İstanbul'un, Avrupa'nın diğer iki taşra şehriyle beraber, 2010 Kültür Başkenti ilan edilmesine sevinmeden önce bunun İstanbul için ne anlama geldiğini sorgulamak gerekirdi. Hazırlıkları epeydir süren "2010 Avrupa Kültür Başkenti" olarak nasıl bir İstanbul'u takdim ettiğimiz meselesi, yaklaşık 200 yıllık batılılaşma maceramızın en yakıcı sorusuyla yüzleşmeyi gerektirir.

Temel soru şu: İstanbul bir Avrupa şehri midir? Ya da daha önce gündeme getirdiğim gibi: Avrupa (ve de biz) hangi medeniyete ait İstanbul'u kültür başkenti olarak görmek istiyor/uz?

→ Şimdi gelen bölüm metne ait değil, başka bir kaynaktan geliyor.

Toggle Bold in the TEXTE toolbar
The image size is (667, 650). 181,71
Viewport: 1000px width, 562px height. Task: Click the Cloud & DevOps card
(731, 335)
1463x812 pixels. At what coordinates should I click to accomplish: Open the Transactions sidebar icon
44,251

'İstanbul'un Avrupalılığı' üzerinden iki farklı yaklaşım var; ilki, batıcıların, geçmişi tümden reddederek yeni bir uygarlığa dahil olmuş çağdaş Türkiye'yi temsil eden bir şehir varsayımı. Bir gecede medeniyet değiştirmeyi mümkünmüş gibi kendini batılı sayanları geçelim. Bunlar İstanbul'a, daha çok Bizans kökleri ve Galata çevresinden ibaret sayan bir modernlik ve batılılık kurgusuyla yaklaşır.